(Bloomberg) -- Jaffray Woodriff, a co-founder of Quantitative Investment Management, gave $120 million to the University of Virginia, the largest private gift in its 200-year history.

The money from his foundation will be used to establish a School of Data Science, the university said Friday in a statement. Woodriff, a graduate of UVA’s McIntire School of Commerce, donated $10 million in 2014 to build the Data Science Institute, which will be integrated into the new school.

“The time is right to establish a school which will not only train the finest data scientists in the world, but will also collaborate with schools across the university to evaluate and shape policy with respect to the ethical, privacy and regulatory aspects of data science application," Woodriff, 49, said in the statement.
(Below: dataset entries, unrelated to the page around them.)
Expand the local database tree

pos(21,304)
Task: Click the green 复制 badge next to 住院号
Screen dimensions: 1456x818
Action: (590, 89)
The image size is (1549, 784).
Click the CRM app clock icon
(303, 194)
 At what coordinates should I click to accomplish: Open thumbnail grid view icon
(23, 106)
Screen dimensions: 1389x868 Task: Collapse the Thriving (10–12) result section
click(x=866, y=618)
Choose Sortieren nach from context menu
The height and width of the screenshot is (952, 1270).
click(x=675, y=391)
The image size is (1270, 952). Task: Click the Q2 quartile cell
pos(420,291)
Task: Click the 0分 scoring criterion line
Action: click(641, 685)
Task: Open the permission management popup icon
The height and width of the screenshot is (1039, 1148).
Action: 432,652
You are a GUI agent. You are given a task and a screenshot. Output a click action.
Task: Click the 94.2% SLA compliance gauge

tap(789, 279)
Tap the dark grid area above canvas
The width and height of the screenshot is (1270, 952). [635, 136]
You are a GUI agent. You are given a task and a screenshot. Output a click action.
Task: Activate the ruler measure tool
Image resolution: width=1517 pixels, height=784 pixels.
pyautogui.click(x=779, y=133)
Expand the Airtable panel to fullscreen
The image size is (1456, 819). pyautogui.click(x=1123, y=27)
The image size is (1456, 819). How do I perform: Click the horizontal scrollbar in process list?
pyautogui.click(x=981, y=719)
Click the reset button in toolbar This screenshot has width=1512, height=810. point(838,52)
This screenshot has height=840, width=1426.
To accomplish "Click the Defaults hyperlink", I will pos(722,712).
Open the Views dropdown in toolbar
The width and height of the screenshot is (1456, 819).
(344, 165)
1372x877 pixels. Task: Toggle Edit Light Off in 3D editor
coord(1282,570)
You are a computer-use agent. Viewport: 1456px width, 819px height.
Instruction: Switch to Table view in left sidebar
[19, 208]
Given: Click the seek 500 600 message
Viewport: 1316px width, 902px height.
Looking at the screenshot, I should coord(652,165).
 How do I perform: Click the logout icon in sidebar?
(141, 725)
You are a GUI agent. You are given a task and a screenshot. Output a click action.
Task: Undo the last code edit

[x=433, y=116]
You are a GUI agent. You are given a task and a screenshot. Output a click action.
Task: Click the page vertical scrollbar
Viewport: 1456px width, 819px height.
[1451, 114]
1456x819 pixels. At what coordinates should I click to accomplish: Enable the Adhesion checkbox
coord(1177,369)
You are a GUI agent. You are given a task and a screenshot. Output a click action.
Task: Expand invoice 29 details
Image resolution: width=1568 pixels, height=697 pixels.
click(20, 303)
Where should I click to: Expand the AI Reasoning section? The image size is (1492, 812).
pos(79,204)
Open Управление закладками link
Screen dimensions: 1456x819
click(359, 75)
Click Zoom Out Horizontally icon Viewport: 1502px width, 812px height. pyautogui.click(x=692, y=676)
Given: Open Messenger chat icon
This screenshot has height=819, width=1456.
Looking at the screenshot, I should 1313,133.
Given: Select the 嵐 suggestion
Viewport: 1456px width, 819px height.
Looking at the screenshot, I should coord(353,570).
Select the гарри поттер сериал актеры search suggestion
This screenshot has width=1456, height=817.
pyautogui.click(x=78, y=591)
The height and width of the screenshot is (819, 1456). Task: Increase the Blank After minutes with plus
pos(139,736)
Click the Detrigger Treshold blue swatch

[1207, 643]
Woodriff and his wife Merrill, a UVA alumna, donated the money through the Quantitative Foundation, of which he is trustee and she is a director. The foundation is based in Charlottesville, where the university and QIM also are located.

The gift will be used to hire faculty and administrators, construct a new building and fund doctoral and post-doctoral fellowships as well as an endowed fund for visiting scholars, according to the statement. Data Science will be UVA’s 12th school and the first established since 2007.

Founded in 2003, QIM uses quantitative models for predicting short- and medium-term price movements. The firm’s Tactical Aggressive Fund fell about 42 percent last year, according to an investor document seen by Bloomberg, after surging 60.5 percent in 2017.